What to do —
The entries below are to be duplicated exactly, with nothing left out.

Records —
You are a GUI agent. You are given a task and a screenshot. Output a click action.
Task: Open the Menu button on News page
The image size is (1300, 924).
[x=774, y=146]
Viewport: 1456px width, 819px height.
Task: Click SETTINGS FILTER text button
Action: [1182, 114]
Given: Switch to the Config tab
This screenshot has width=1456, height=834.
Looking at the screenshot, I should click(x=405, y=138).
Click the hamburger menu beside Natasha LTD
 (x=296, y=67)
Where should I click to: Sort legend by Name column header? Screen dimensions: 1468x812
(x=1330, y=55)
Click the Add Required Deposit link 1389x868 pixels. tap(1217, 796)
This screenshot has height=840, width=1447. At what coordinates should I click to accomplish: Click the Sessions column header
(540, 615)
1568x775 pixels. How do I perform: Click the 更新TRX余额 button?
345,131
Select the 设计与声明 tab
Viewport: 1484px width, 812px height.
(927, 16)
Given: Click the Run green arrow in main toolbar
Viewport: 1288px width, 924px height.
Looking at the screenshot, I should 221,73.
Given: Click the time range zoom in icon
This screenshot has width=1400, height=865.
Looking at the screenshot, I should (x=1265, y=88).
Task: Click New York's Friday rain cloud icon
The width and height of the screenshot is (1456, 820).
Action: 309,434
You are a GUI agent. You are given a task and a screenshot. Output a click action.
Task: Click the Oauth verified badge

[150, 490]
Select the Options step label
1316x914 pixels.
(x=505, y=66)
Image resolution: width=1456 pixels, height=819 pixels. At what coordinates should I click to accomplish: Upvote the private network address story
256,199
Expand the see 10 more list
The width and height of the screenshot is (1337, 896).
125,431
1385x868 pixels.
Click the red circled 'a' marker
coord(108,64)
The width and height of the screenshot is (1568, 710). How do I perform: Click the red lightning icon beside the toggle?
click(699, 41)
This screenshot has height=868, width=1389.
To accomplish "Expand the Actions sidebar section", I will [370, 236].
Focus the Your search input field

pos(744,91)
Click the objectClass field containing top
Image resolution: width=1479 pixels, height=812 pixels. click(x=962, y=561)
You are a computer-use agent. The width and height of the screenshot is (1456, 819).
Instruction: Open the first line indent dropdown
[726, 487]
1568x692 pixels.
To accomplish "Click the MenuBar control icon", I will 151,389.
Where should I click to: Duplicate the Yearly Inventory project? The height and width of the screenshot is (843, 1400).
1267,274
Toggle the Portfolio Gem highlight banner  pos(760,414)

Solution for this problem —
You are a GUI agent. You are given a task and a screenshot. Output a click action.
Task: Open the Menu button on News page
The image size is (1300, 924).
[x=774, y=146]
Viewport: 1456px width, 819px height.
Task: Click SETTINGS FILTER text button
Action: [1182, 114]
Given: Switch to the Config tab
This screenshot has width=1456, height=834.
Looking at the screenshot, I should click(x=405, y=138).
Click the hamburger menu beside Natasha LTD
 (x=296, y=67)
Where should I click to: Sort legend by Name column header? Screen dimensions: 1468x812
(x=1330, y=55)
Click the Add Required Deposit link 1389x868 pixels. tap(1217, 796)
This screenshot has height=840, width=1447. At what coordinates should I click to accomplish: Click the Sessions column header
(540, 615)
1568x775 pixels. How do I perform: Click the 更新TRX余额 button?
345,131
Select the 设计与声明 tab
Viewport: 1484px width, 812px height.
(927, 16)
Given: Click the Run green arrow in main toolbar
Viewport: 1288px width, 924px height.
Looking at the screenshot, I should 221,73.
Given: Click the time range zoom in icon
This screenshot has width=1400, height=865.
Looking at the screenshot, I should (x=1265, y=88).
Task: Click New York's Friday rain cloud icon
The width and height of the screenshot is (1456, 820).
Action: 309,434
You are a GUI agent. You are given a task and a screenshot. Output a click action.
Task: Click the Oauth verified badge

[150, 490]
Select the Options step label
1316x914 pixels.
(x=505, y=66)
Image resolution: width=1456 pixels, height=819 pixels. At what coordinates should I click to accomplish: Upvote the private network address story
256,199
Expand the see 10 more list
The width and height of the screenshot is (1337, 896).
125,431
1385x868 pixels.
Click the red circled 'a' marker
coord(108,64)
The width and height of the screenshot is (1568, 710). How do I perform: Click the red lightning icon beside the toggle?
click(699, 41)
This screenshot has height=868, width=1389.
To accomplish "Expand the Actions sidebar section", I will [370, 236].
Focus the Your search input field

pos(744,91)
Click the objectClass field containing top
Image resolution: width=1479 pixels, height=812 pixels. click(x=962, y=561)
You are a computer-use agent. The width and height of the screenshot is (1456, 819).
Instruction: Open the first line indent dropdown
[726, 487]
1568x692 pixels.
To accomplish "Click the MenuBar control icon", I will 151,389.
Where should I click to: Duplicate the Yearly Inventory project? The height and width of the screenshot is (843, 1400).
1267,274
Toggle the Portfolio Gem highlight banner  pos(760,414)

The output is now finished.